🤖 AI Summary
This study addresses the challenge of improving accuracy and robustness in Polish automatic speech recognition (ASR) under low-quality audio conditions typical of medical interviews. We systematically evaluate several end-to-end ASR models—including Whisper, QuartzNet, FastConformer, Wav2Vec 2.0 XLSR, and models from the ESPnet Model Zoo—as well as the commercial system ElevenLabs Scribe. For the first time in this context, we incorporate a large language model (LLM) for post-processing, forming a two-stage recognition pipeline. Performance is assessed using word error rate (WER) and character error rate (CER) on both general and medical Polish datasets.

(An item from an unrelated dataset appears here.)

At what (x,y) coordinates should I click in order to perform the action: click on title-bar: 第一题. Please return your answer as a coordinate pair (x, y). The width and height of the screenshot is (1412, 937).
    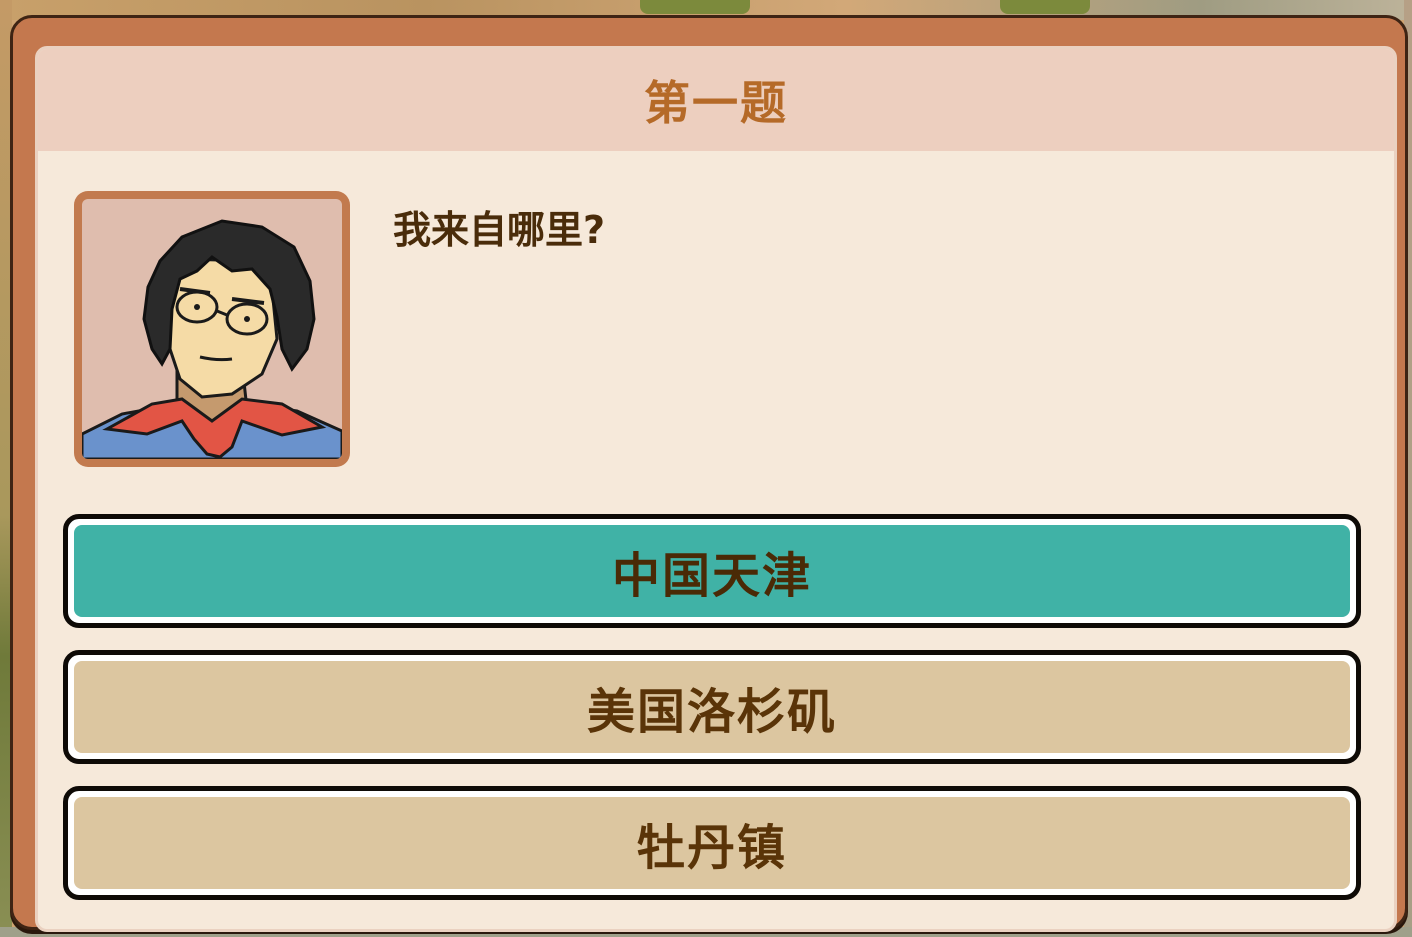
    Looking at the image, I should click on (716, 100).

Results demonstrate that Whisper achieves the best performance among open-source models, while ElevenLabs Scribe delivers overall superior accuracy and maintains high robustness even under audio degradation, highlighting its strong potential for real-world clinical applications.
📝 Abstract
This article concerns comparative studies on the Automatic Speech Recognition (ASR) model incorporated with the Large Language Model (LLM) used for medical interviews. The proposed solution is tested on polish language benchmarks and dataset with medical interviews. The latest ASR technologies are based on convolutional neural networks (CNNs), recurrent neural networks (RNNs) and Transformers. Most of them work as end-to-end solutions. The presented approach in the case of the Whisper model shows a two-stage solution with End-To-End ASR and LLM working together in a pipeline. The ASR output is an input for LLM. The LLM is a component by which the output from ASR is corrected and improved. Comparative studies for automatic recognition of the Polish language between modern End-To-End deep learning architectures and the ASR hybrid model were performed. The medical interview tests were performed with two state-of-the-art ASR models: OpenAI Whisper incorporated with LLM and Scribe ElevenLabs. Additionally, the results were compared with five more end-to-end models (QuartzNet, FastConformer, Wav2Vec 2.0 XLSR and ESPnet Model Zoo) on Mozilla Common Voice and VoxPopuli databases. Tests were conducted for clean audio signal, signal with bandwidth limitation, and degraded. The tested models were evaluated on the basis of Word Error Rate (WER) and Character Error Rate (CER). The results show that the Whisper model performs by far the best among the open-source models. ElevenLabs Scribe model, on the other hand, performs best for Polish on both general benchmark and medical data.